Allow me a final reflection on interchange fees: one can certainly find alternative ways and arrangements for replacing the MIFs. However, before entering into complicated undertakings and setting up new structures, a banker should not disregard the possibility of lower interchange fees being translated into higher earnings through the volume effect. Recent research work focusing on the Spanish market in the period from 1997 to 2007 found evidence that banks were even better off after the intervention of authorities on interchange fees because the increase in the volume of transactions offset the decrease in per-transaction revenue. 
The market for card schemes is in a decisive stage of development. We are very much concerned about the possibility that small national schemes such as Dutch, Finnish and Irish schemes will be replaced by the international schemes. I would invite the banks behind these schemes to also consider the possibility of joining one of the new European card scheme initiatives.

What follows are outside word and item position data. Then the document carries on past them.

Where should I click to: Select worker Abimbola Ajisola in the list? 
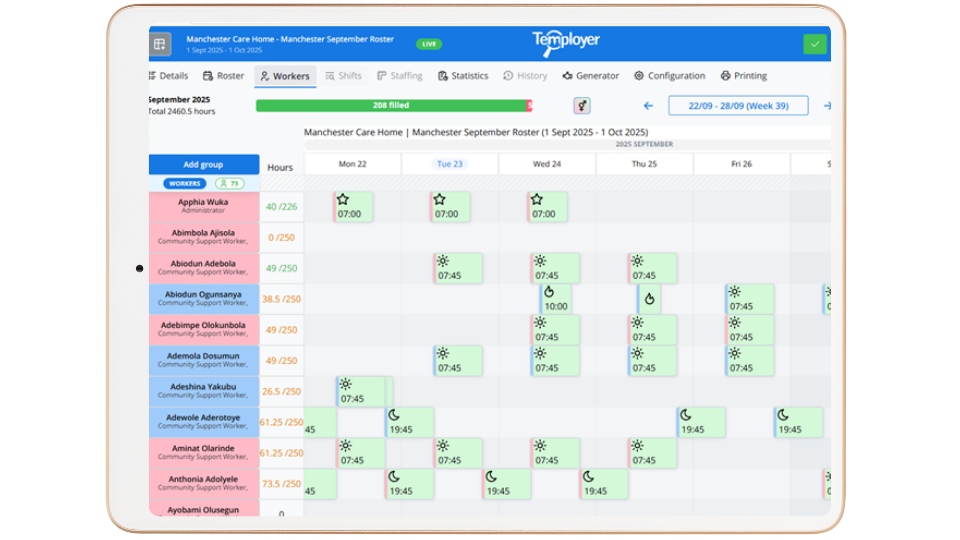click(x=203, y=237)
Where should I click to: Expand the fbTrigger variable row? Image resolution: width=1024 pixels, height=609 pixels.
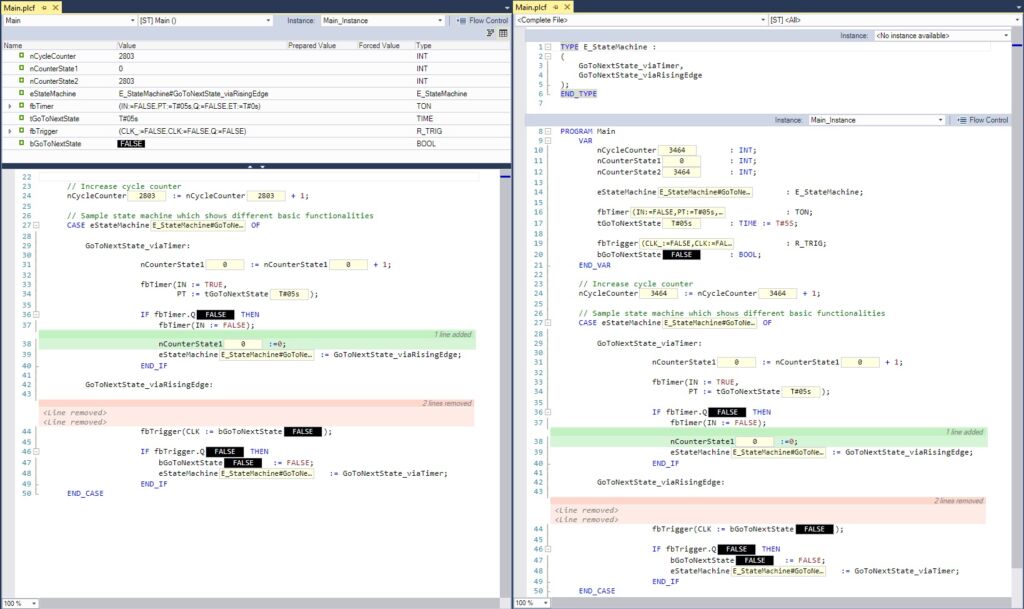(9, 131)
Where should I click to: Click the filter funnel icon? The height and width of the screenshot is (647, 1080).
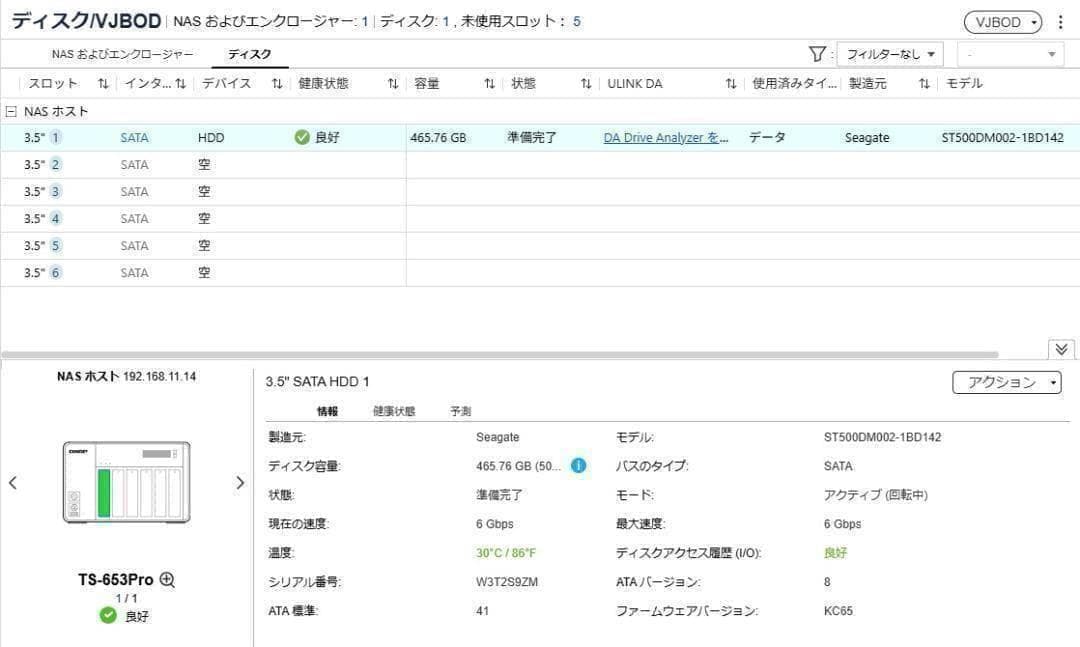click(x=816, y=52)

Let me clarify once more that Europe needs Visa and MasterCard, since they are currently the only schemes that offer a pan-European card payment solution. But we also need sufficient competition.
For the moment, there are three new card scheme initiatives, each with their own strengths and weaknesses. What is now needed is that the parties involved in the various initiatives clarify their commitment and go ahead. Whether all independently or with joined forces, this is of course up to the market. But we need to get down to business now.

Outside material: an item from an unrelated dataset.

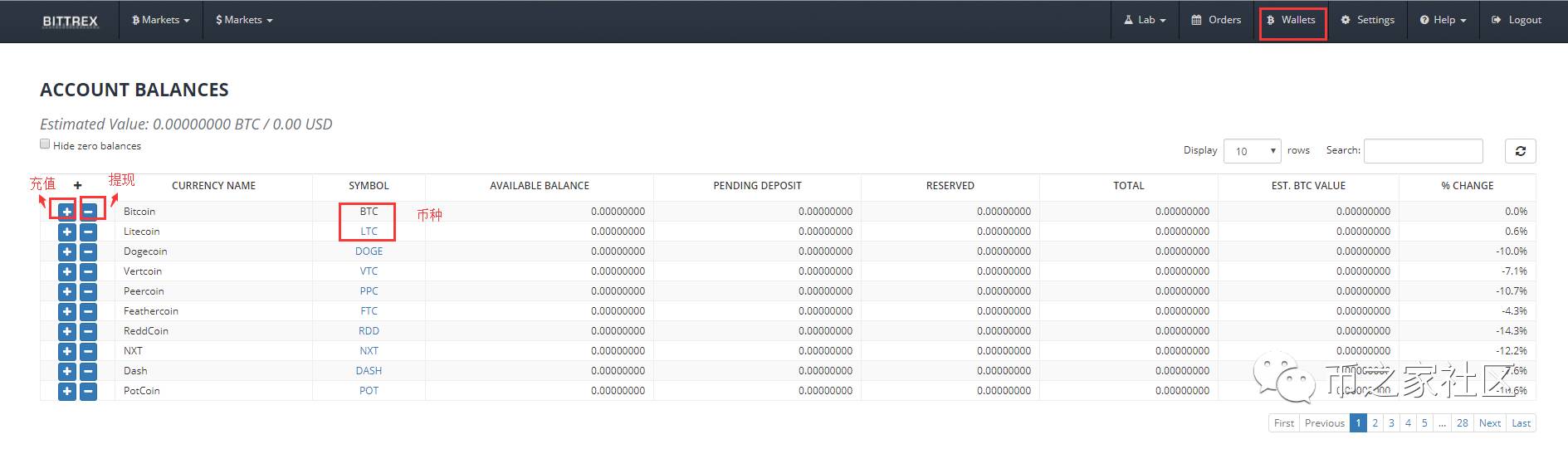Jump to page 28 in pagination
This screenshot has width=1568, height=449.
click(x=1462, y=423)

In conclusion, encouraging work is taking place in the cards area. However, efforts have to be intensified.
Coming back to the payment habits of ancient Sparta, I would like to note that cards have the potential to become a serious alternative for the huge iron bars of our times, which is cash! However, this can only be done with harmonised business rules, standards and one or more additional card schemes in place at the European level.
To get there, we need leadership and vision. Regarding the rules and standards for the cards business, I call upon the EPC to show this leadership and vision. Regarding the additional European card scheme, I call upon the various parties to the individual initiatives to show leadership and vision, to set up additional European card schemes.

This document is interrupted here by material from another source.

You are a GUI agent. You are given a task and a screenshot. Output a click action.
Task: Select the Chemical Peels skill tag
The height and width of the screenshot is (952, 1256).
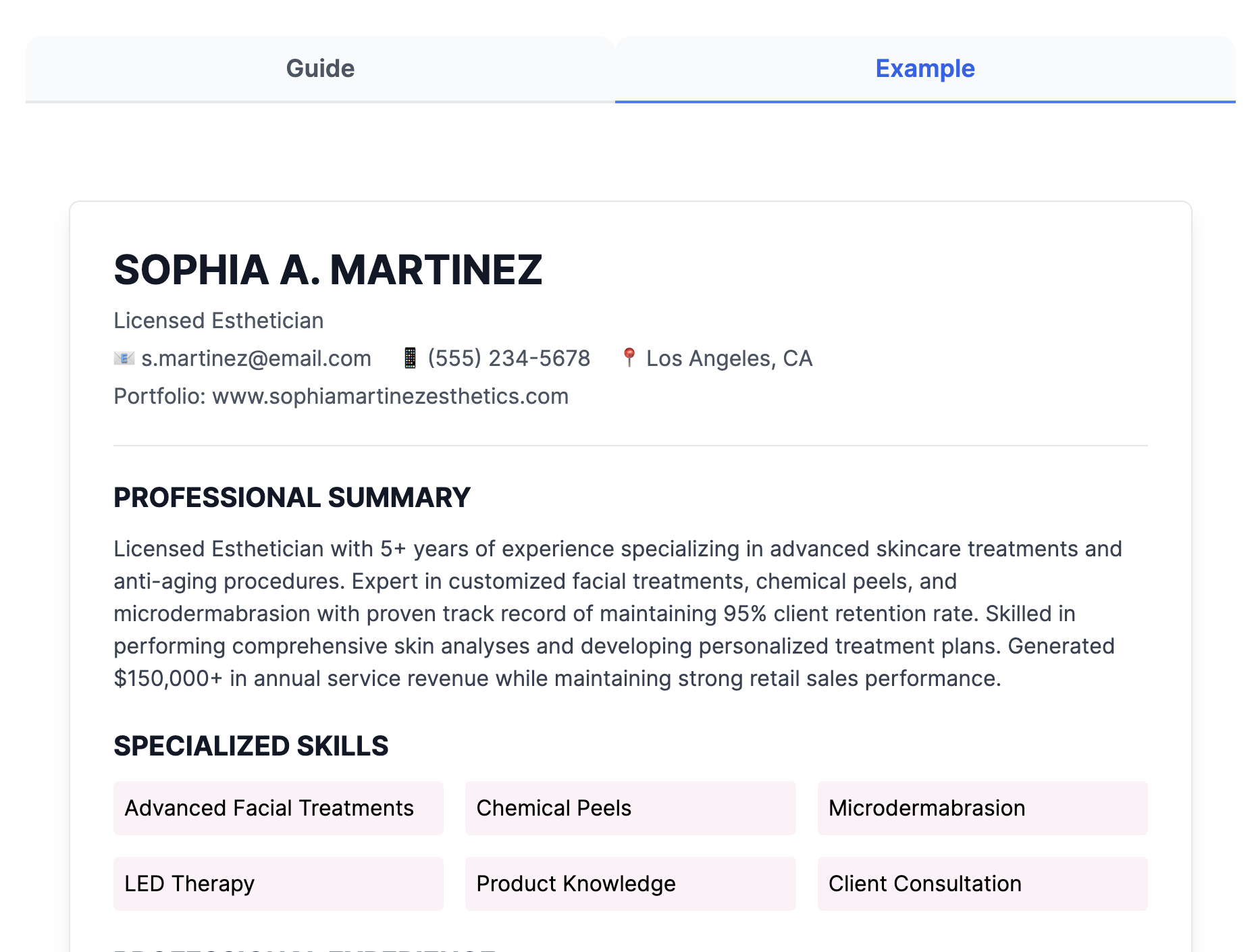[x=630, y=808]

Let me close by emphasising that harmonised European card schemes are not only the piece still missing in the SEPA puzzle, but it would also be a crucial additional piece of the puzzle necessary for completing the European vision of a single market in general. Our currency, the euro, has made an important contribution. But the area of card payments shows that the single market is still a case of work in progress, and that a lot more can be done – in the long term interest of the customer and the industry.
 Directive 2007/64/EC of the European Parliament and of the Council of 13 November 2007 on payment services in the internal market amending Directives 97/7/EC, 2002/65/EC, 2005/60/EC and 2006/48/EC and repealing Directive 97/5/EC (OJ L 319, 5.12.2007, pp. 1-36).
 Regulation (EC) No 2560/2001 of the European Parliament and of the Council of 19 December 2001 on cross-border payments in euro (OJ L 344, 28.12.2001, pp. 13-16).
 Joint statement by the European Commission and the European Central Bank clarifying certain principles underlying a future SEPA direct debit (SDD) business model, 24 March 2009.
 EPC, “Questions and Answers clarifying key aspects of the SEPA Cards Framework”, June 2008.
 W. Bolt and H. Schmiedel: “SEPA, efficiency and payment card competition”, Working Paper series, ECB, forthcoming.
 S. Carbó Valverde, S. Chakravorti and F. Rodriguez Fernandez: “The Costs and Benefits of Interchange Fee Regulation: An Empirical Investigation”, paper presented at a joint conference organised by the ECB and De Nederlandsche Bank, 25/26 May 2009.